Transcribe an audio file to text using POST /v3/router/audio/transcriptions.
ProviderModel
OpenAIopenai/whisper-1
OpenAIopenai/gpt-4o-transcribe
OpenAIopenai/gpt-4o-mini-transcribe
ElevenLabselevenlabs/scribe_v1
Groqgroq/whisper-large-v3
Groqgroq/whisper-large-v3-turbo
Mistralmistral/voxtral-mini-2507
Azureazure/whisper
For the full and up-to-date list of transcription models, see Speech-to-Text models on the Supported Models page.
import OpenAI from "openai";
import fs from "fs";

const client = new OpenAI({
  apiKey: process.env.ORQ_API_KEY,
  baseURL: "https://api.orq.ai/v3/router",
});

const transcription = await client.audio.transcriptions.create({
  model: "openai/gpt-4o-transcribe",
  file: fs.createReadStream("meeting.mp3"),
  response_format: "json",
  language: "en",
});

console.log(transcription.text);
Parameters:
ParameterDescription
modelModel ID
fileAudio file to transcribe. Supported formats: flac, mp3, mp4, mpeg, mpga, m4a, ogg, wav, webm
languageISO-639-1 language code of the input audio (e.g. en, fr, de)
promptOptional text to guide the model’s style or continue a previous segment
response_formatjson, text, srt, verbose_json, or vtt
temperatureSampling temperature between 0 and 1
timestamp_granularitiesArray of granularities: ["word"], ["segment"], or ["word", "segment"]. Requires verbose_json. Not supported by all models
diarizeAnnotate which speaker is talking in the file. ElevenLabs only
num_speakersMaximum number of speakers to identify. ElevenLabs only
tag_audio_eventsTag non-speech events such as (laughter) or (applause). ElevenLabs only
enable_loggingSet to false to disable logging and enable zero data retention

Translation

The OpenAI translation endpoint only supports openai/whisper-1. gpt-4o-transcribe and gpt-4o-mini-transcribe do not support translation.
Transcribe and translate audio to English using POST /v3/router/audio/translations.
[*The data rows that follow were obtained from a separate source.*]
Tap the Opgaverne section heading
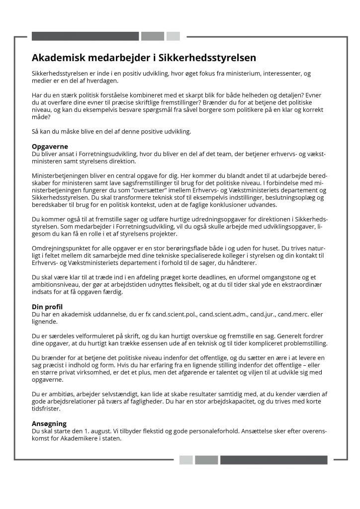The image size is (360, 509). click(x=50, y=147)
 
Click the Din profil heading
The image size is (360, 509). click(x=47, y=307)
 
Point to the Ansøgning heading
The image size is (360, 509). click(x=49, y=424)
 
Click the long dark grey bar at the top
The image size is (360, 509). click(x=85, y=36)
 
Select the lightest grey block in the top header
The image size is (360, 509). click(x=173, y=36)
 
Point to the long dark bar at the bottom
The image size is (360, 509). click(x=273, y=460)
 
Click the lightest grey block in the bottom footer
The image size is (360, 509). click(x=186, y=460)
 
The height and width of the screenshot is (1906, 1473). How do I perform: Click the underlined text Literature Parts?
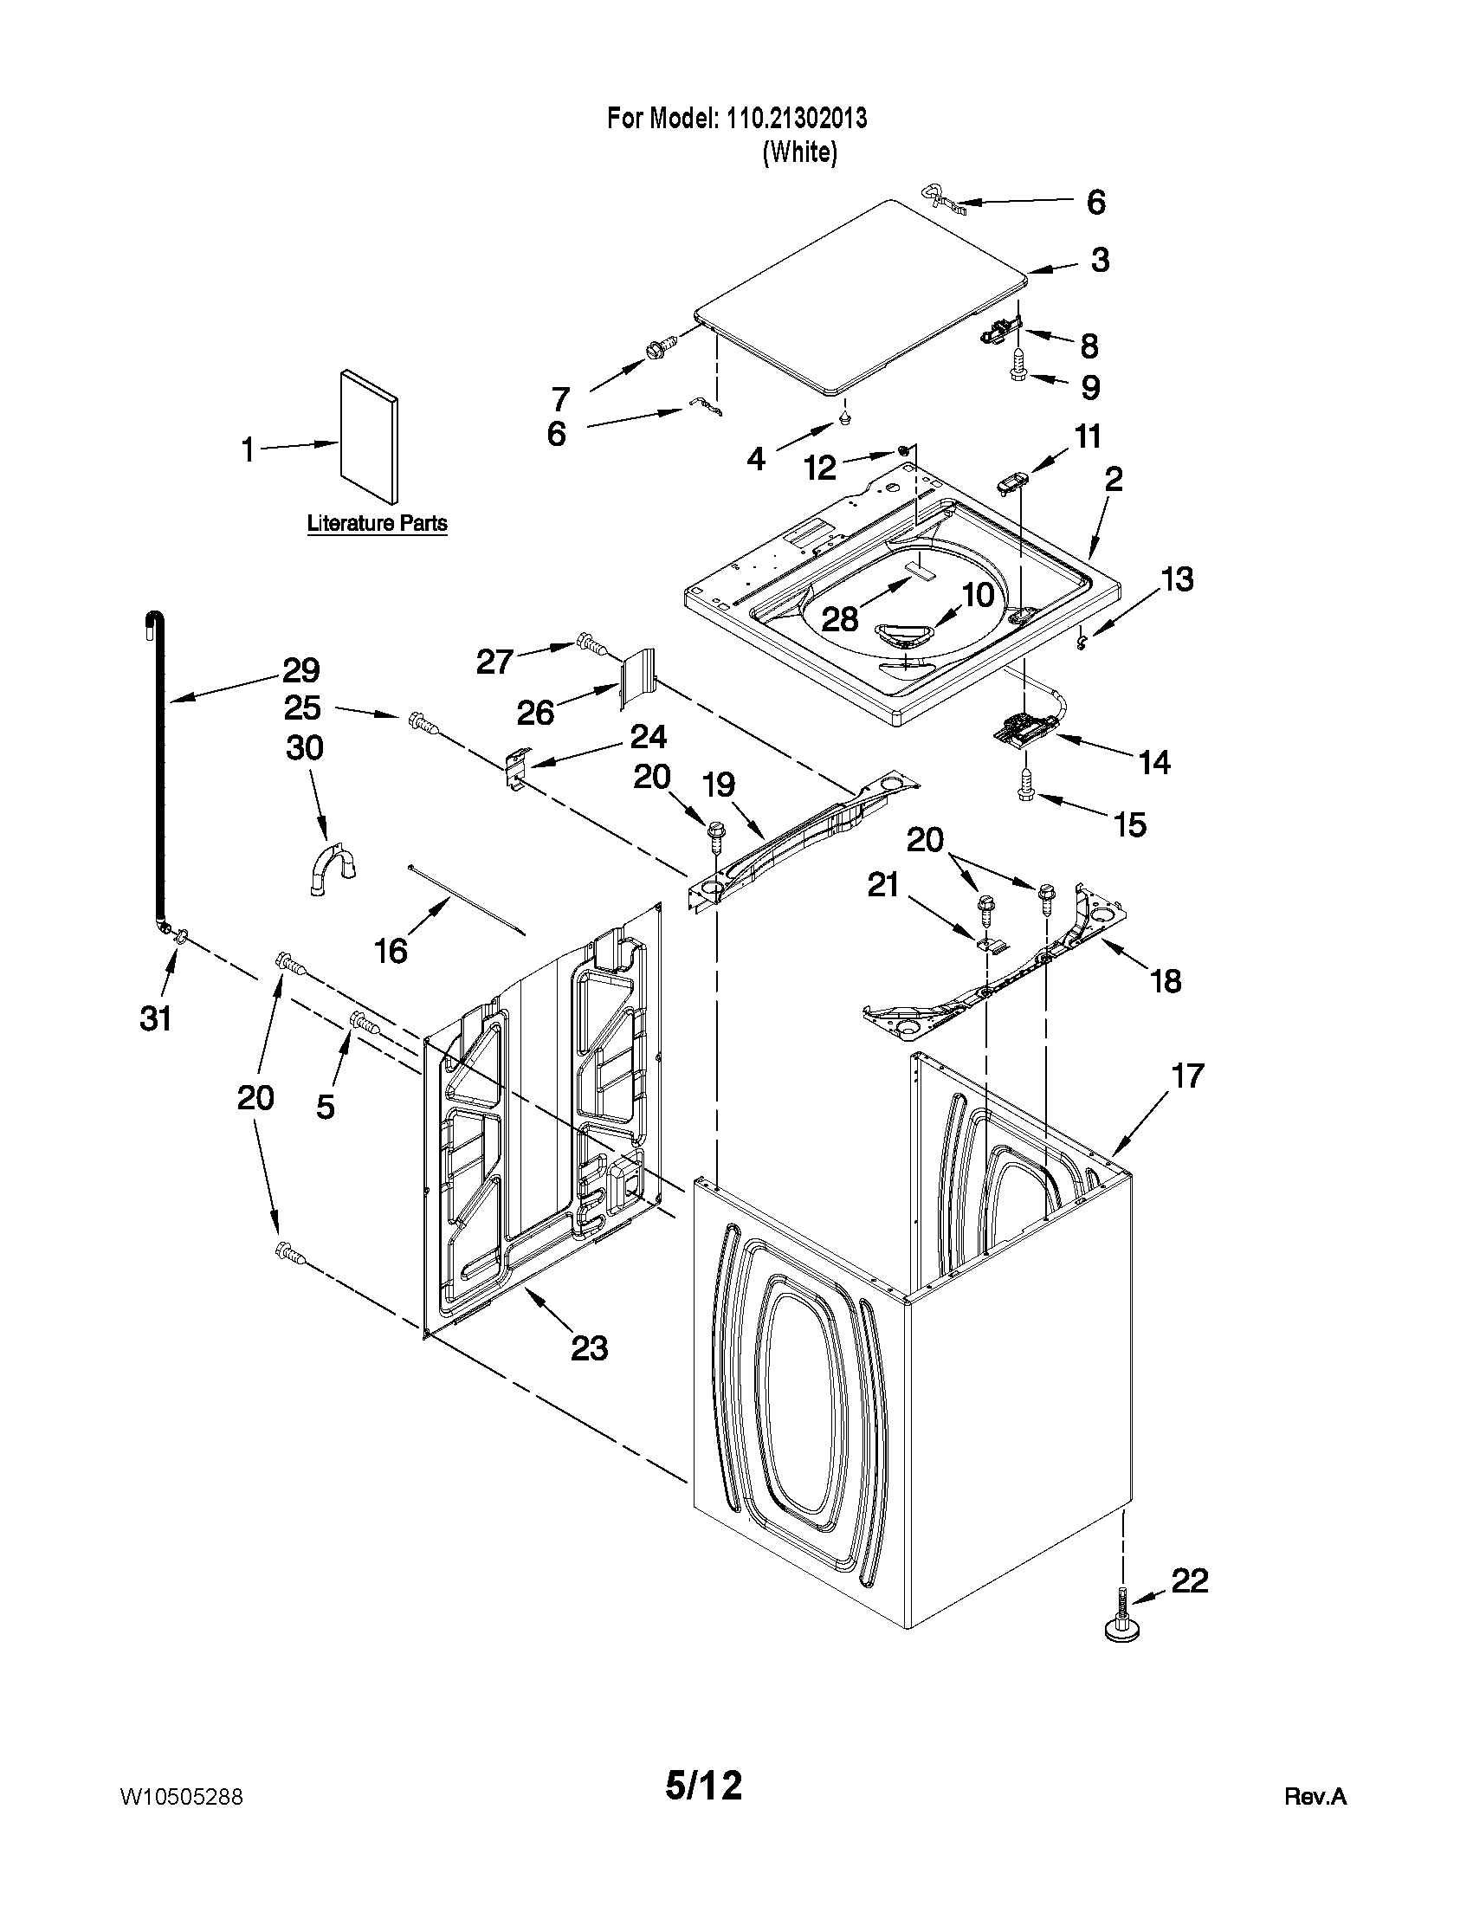tap(377, 524)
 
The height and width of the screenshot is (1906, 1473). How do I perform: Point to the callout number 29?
tap(300, 670)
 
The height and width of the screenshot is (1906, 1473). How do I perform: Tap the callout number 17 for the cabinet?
tap(1186, 1076)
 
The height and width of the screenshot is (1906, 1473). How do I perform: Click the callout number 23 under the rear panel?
tap(589, 1348)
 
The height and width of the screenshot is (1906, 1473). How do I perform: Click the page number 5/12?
tap(703, 1786)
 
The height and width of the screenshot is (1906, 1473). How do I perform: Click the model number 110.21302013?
tap(796, 118)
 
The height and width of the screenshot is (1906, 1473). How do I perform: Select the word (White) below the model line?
tap(799, 152)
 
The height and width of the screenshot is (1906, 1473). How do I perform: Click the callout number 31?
tap(156, 1018)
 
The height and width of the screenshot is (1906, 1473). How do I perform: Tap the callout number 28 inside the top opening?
tap(839, 618)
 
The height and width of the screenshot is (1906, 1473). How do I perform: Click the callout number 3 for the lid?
tap(1100, 259)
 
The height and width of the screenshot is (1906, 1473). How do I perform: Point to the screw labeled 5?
tap(363, 1021)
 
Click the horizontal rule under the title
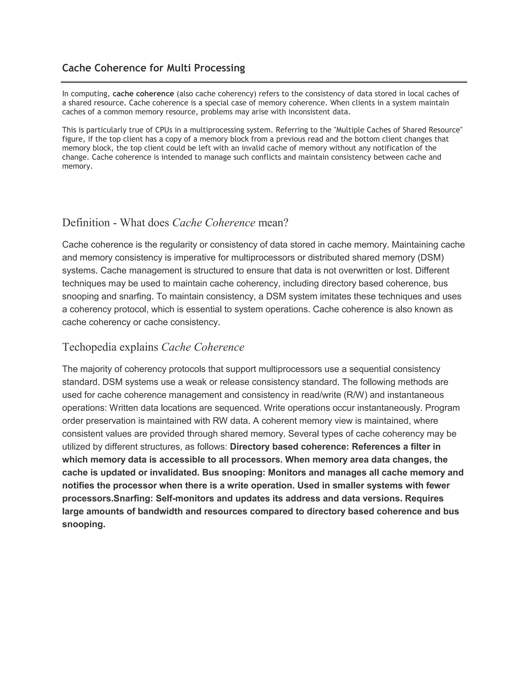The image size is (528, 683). [x=264, y=82]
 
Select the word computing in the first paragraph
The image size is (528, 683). [x=90, y=94]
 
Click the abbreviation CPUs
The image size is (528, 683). [x=164, y=130]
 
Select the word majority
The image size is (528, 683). [x=96, y=369]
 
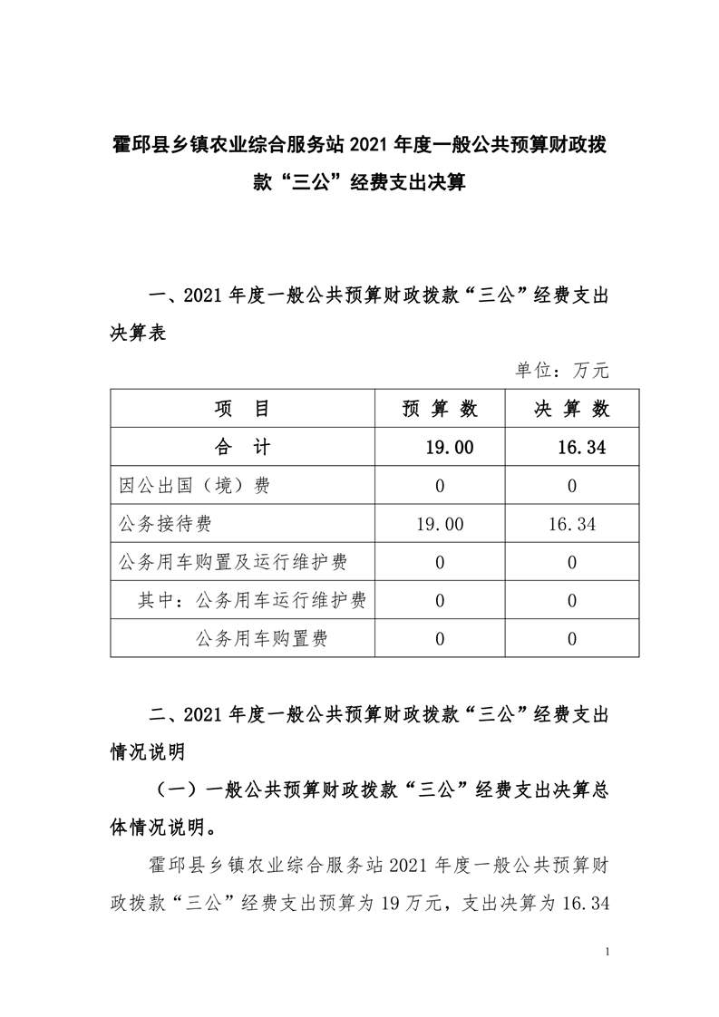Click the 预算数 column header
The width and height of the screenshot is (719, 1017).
click(x=440, y=409)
The output is always in English regardless of the source language.
import OpenAI from "openai";
import fs from "fs";

const client = new OpenAI({
  apiKey: process.env.ORQ_API_KEY,
  baseURL: "https://api.orq.ai/v3/router",
});

const translation = await client.audio.translations.create({
  model: "openai/whisper-1",
  file: fs.createReadStream("interview_french.mp3"),
  response_format: "json",
});

console.log(translation.text);
Translation supports the same response_format and temperature parameters as transcription.